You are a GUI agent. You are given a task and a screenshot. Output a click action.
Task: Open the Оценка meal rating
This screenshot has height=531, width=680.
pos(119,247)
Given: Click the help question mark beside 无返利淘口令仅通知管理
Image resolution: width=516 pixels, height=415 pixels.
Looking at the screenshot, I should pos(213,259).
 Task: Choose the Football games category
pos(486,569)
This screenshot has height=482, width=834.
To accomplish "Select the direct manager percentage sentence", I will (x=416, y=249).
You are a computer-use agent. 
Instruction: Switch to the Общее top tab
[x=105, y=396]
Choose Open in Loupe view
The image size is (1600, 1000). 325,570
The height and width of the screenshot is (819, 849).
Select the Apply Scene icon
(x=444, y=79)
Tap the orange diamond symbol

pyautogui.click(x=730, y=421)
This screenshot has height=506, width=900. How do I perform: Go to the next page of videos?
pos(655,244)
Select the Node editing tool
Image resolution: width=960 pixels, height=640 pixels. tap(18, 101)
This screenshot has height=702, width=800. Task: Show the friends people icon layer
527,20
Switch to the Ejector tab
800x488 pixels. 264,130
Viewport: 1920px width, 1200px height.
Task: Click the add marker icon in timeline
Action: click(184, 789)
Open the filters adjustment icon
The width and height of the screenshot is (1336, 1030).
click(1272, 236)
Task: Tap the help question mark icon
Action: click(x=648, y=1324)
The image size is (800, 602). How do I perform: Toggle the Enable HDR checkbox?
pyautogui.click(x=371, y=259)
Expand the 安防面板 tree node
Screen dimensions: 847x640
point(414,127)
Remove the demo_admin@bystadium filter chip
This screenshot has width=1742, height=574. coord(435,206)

== WORK TO BE COMPLETED ==
Rewrite the material from its first line through the line containing "will (x=416, y=249).", replacing "category" with "section" and leaving everything else as it is.

== RESULT OF THIS EXERCISE ==
You are a GUI agent. You are given a task and a screenshot. Output a click action.
Task: Open the Оценка meal rating
This screenshot has height=531, width=680.
pos(119,247)
Given: Click the help question mark beside 无返利淘口令仅通知管理
Image resolution: width=516 pixels, height=415 pixels.
Looking at the screenshot, I should pos(213,259).
 Task: Choose the Football games section
pos(486,569)
This screenshot has height=482, width=834.
To accomplish "Select the direct manager percentage sentence", I will (x=416, y=249).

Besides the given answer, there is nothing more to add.